Supplied entries: Begin

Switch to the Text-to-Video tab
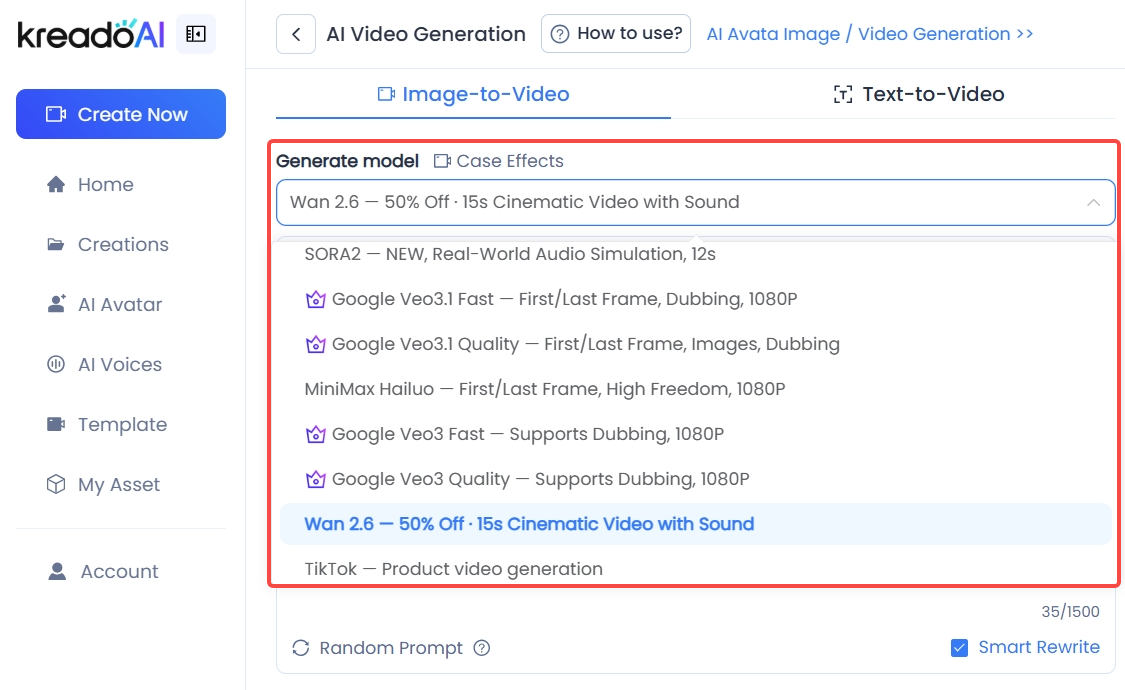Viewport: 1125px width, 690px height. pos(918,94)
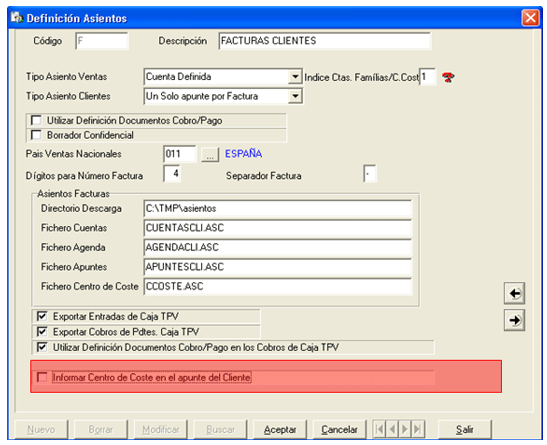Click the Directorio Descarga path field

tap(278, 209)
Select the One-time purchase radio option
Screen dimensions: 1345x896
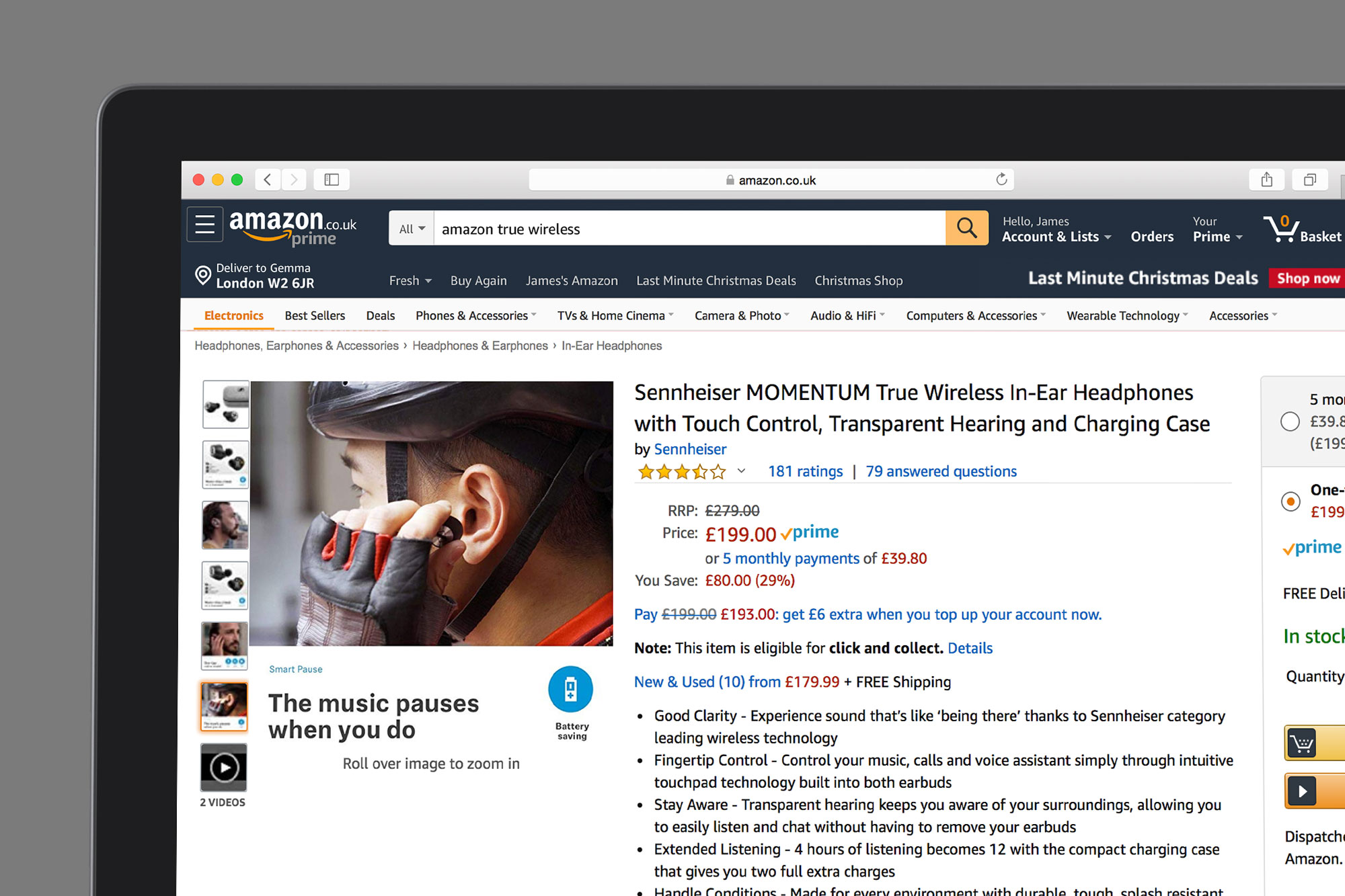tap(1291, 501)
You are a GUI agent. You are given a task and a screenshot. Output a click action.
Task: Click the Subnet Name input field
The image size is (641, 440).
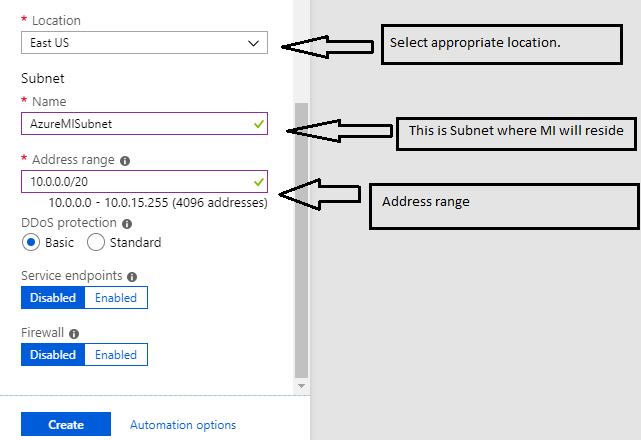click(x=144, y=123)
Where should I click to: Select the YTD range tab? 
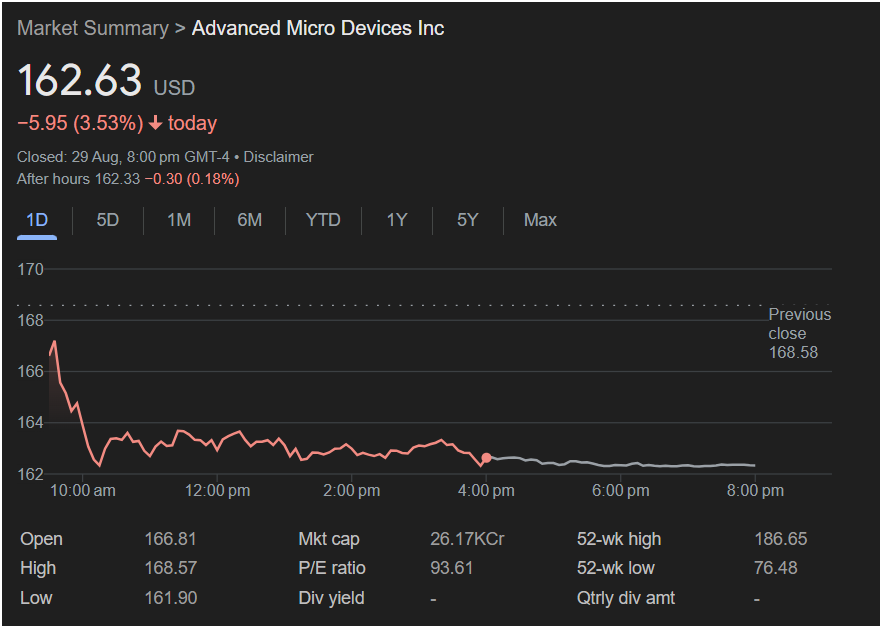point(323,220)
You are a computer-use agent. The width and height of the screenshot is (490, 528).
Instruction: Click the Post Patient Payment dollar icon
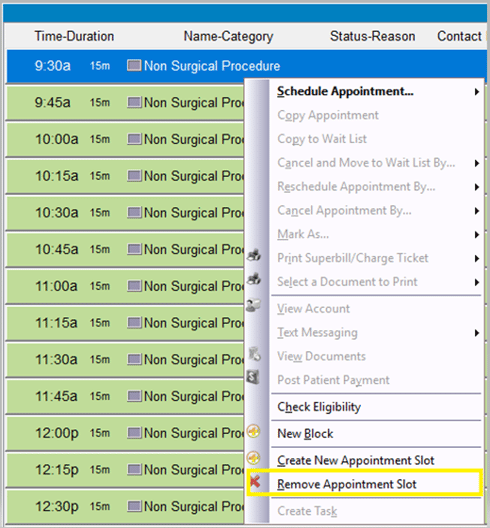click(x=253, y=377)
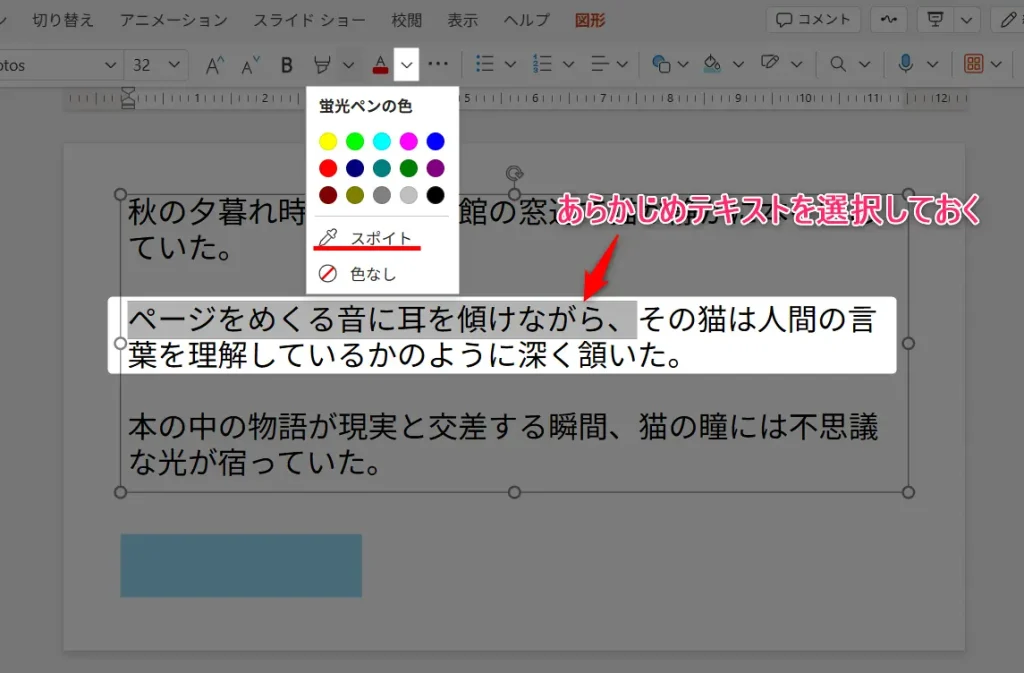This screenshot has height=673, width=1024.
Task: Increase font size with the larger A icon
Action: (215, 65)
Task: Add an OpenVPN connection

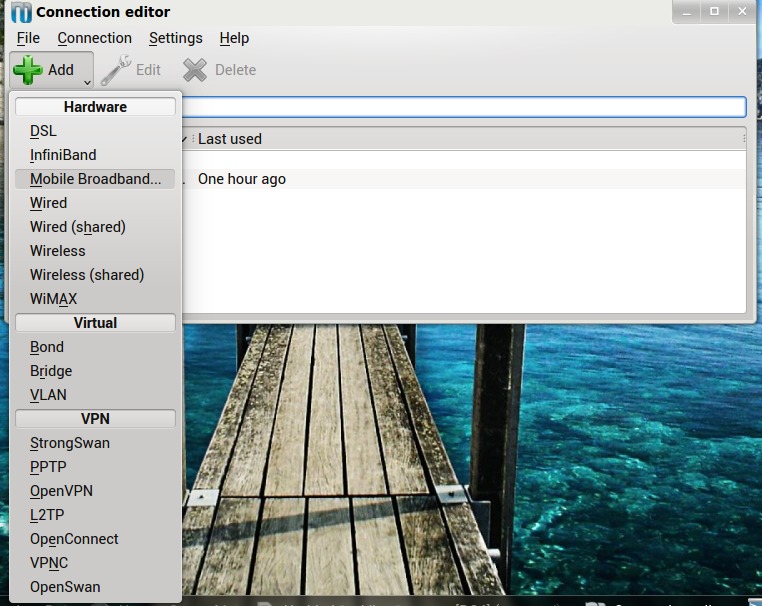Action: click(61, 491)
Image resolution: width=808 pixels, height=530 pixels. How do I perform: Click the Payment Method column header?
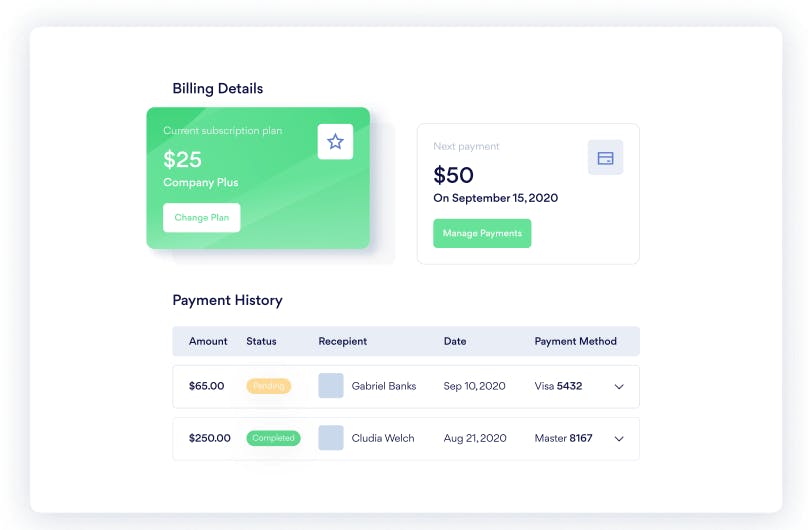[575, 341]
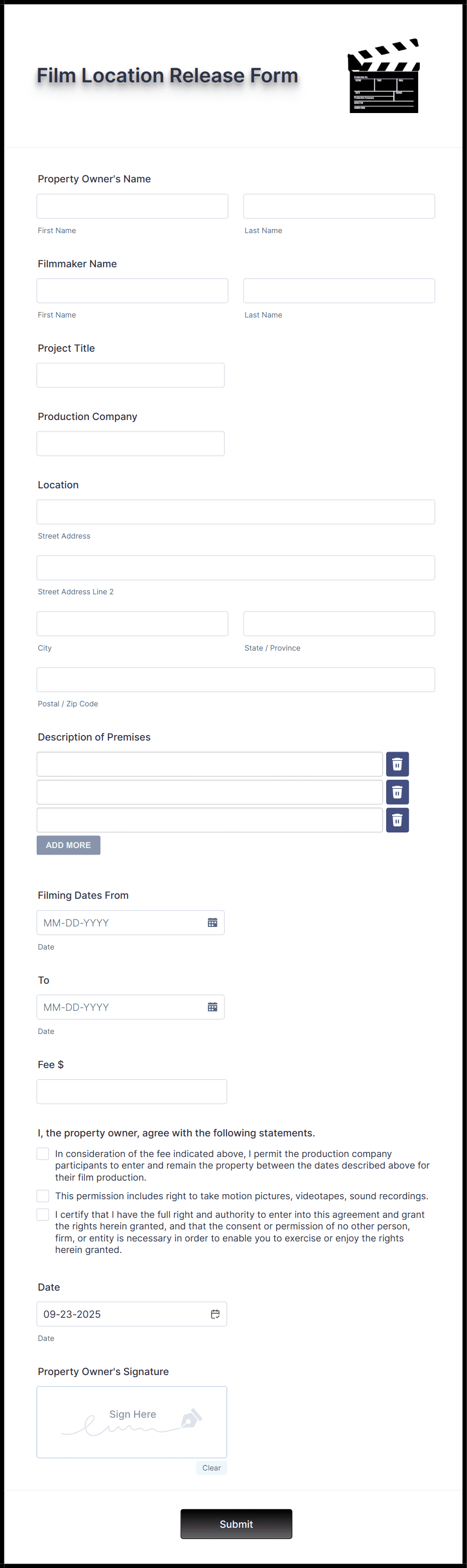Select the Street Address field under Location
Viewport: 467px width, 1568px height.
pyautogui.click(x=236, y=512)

Supplied entries: End

▸ **Task requirements**
Where does the word "agent" occur in the data? Copy every line that has it.

▸ **Response box**
You are a GUI agent. You are given a task and a screenshot. Output a click action.
You are a computer-use agent. The width and height of the screenshot is (490, 528).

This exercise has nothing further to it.